Tinnus Enterprises, LLC and Zuru Ltd. filed a patent infringement suit against Telebrands Corp. and, LLC. The patents at issue are U.S. Patent Nos. 9,242,749 (the “’749 patent”) and 9,315,282 (the “’282 patent”), which generally involve a system and method for simultaneously filling multiple water balloons. Defendants alleged that the ’749 and ’282 patents were unenforceable for inequitable conduct because, during prosecution, Tinnus failed to provide the examiner with a copy of a PTAB decision to institute post-grant review of U.S. Patent No. 9,051,066. Defendants also alleged that the patents-in-suit improperly claimed priority to the ’066 patent with the intent to deceive the USPTO. Plaintiffs then filed a motion for summary judgment of no inequitable conduct and no unclean hands.

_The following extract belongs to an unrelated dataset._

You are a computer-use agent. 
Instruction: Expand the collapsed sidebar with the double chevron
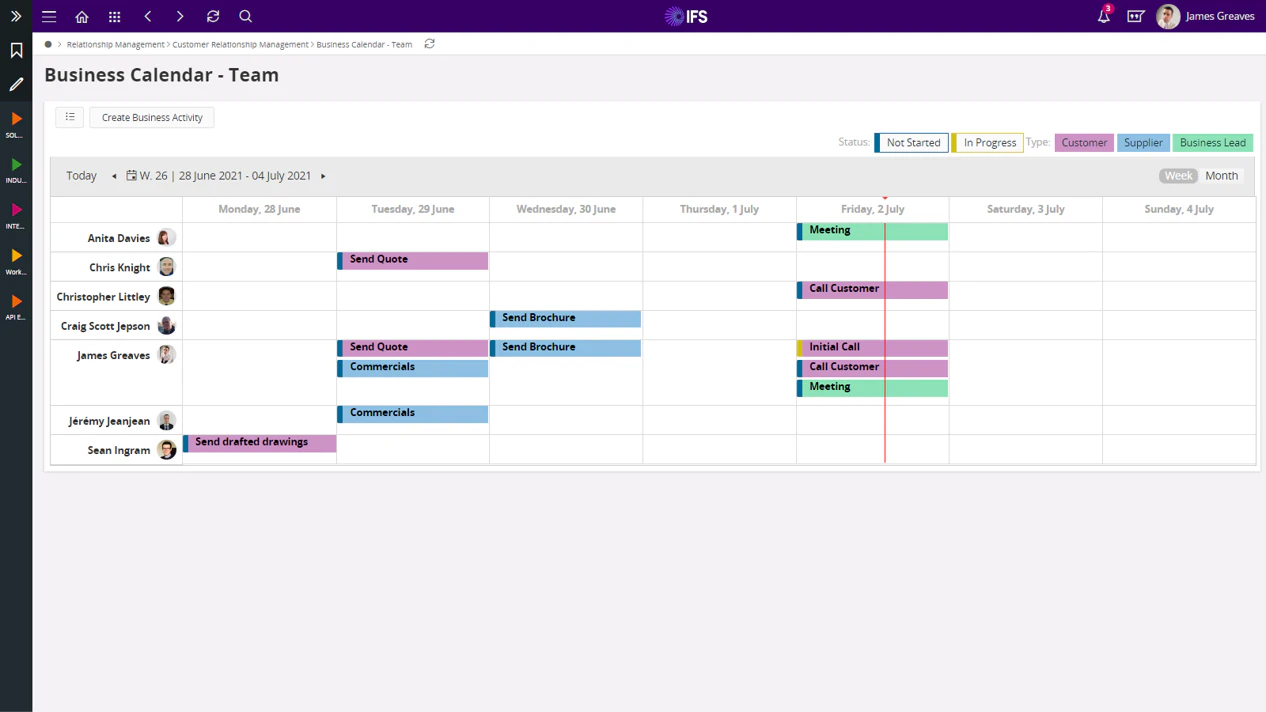tap(15, 16)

In his report and recommendation, Magistrate Judge John D. Love stated that defendants’ motion is based on the assumption that there is some requirement for a patent applicant to disclose relevant PTAB decisions to the patent examiner, but defendants do not cite any authority for this position. Judge Love also noted that Tinnus’ prosecution counsel did disclose the ’066 patent PGR institution decision to the patent examiner during an interview. Furthermore, Judge Love stated that defendants’ position assumes that the patent examiner is incapable of finding relevant PTAB decisions.

Judge Love went on to write that defendants provided no explanation to support the allegation that Tinnus intended to deceive the USPTO. Judge Love stated that the more likely inference is that Tinnus’ prosecution counsel believed that he had satisfied any duty of candor by disclosing the ’066 patent PGR institution decision during the interview with the examiner. Defendants also did not cite to any statement or testimony from Tinnus, the inventor, or Tinnus’ patent counsel that related to mental state or any intentional actions. Because defendants could not show a specific intent to deceive, Judge Love recommended that plaintiffs’ motion for summary judgment be granted.

Tinnus Enterprises LLC v. Telebrands Corp., No. 6:16-cv-00033 (E.D. Tex. August 15, 2017, Report and Recommendation of United States Magistrate Judge) (Love, J.D.)